Tomas Rukas

Personal information
- Full name: Tomas Gintarasovich Rukas
- Date of birth: 4 September 1996 (age 30)
- Place of birth: Andrušaičiai, Lithuania
- Height: 1.94 m (6 ft 4 in)
- Position: Centre back

Team information
- Current team: Tyumen
- Number: 96

Youth career
- 0000–2011: Avtovo Saint Petersburg
- 2011–2012: DYuSSh Smena-Zenit
- 2012–2013: Avtovo Saint Petersburg
- 2014–2015: Lokomotiv Moscow

Senior career*
- Years: Team / Apps / (Gls)
- 2013–2014: Sibir-2 Novosibirsk / 11 / (0)
- 2015–2017: União de Leiria / 26 / (0)
- 2015–2016: → Getafe B (loan) / 9 / (0)
- 2016: → Sporting CP B (loan) / 8 / (0)
- 2017–2020: Zenit-2 St.

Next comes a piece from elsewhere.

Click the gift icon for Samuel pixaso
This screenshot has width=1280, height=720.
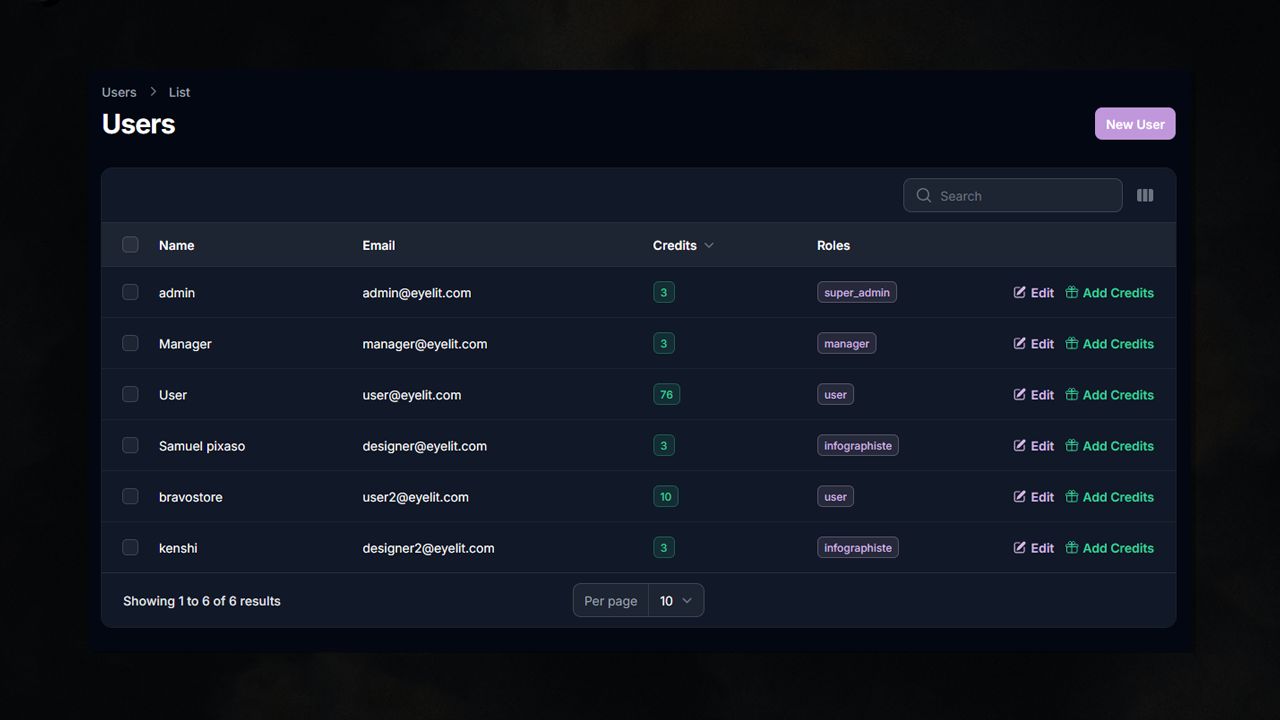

Petersburg / 54 / (0)
- 2020: Yenisey Krasnoyarsk / 17 / (0)
- 2021–2022: Rostov / 0 / (0)
- 2021–2022: → Yenisey Krasnoyarsk (loan) / 10 / (0)
- 2022–2024: SKA-Khabarovsk / 46 / (1)
- 2024–2025: Yenisey Krasnoyarsk / 21 / (0)
- 2026–: Tyumen / 5 / (0)

International career
- 2012: Lithuania U17 / 1 / (0)

= Tomas Rukas =

Lithuanian-Russian footballer

Tomas Gintarasovich Rukas (Томас Гинтарасович Рукас; born 4 September 1996) is a Russian-Lithuanian football player who plays for Tyumen.

==Club career==
Rukas made his professional debut in the Russian Professional Football League for Sibir-2 Novosibirsk on 5 September 2013 in a game against Sakhalin Yuzhno-Sakhalinsk.

On 20 July 2017, he signed a 4-year contract with Zenit St. Petersburg. He made his Russian Football National League debut for Zenit-2 St. Petersburg on 26 July 2017 in a game against Sibir Novosibirsk.

On 29 January 2021, Rukas signed with Russian Premier League club Rostov. On 19 August 2021, he returned to Yenisey Krasnoyarsk on loan with an option to buy.

==Personal life==
He is a twin brother of Andrius Rukas.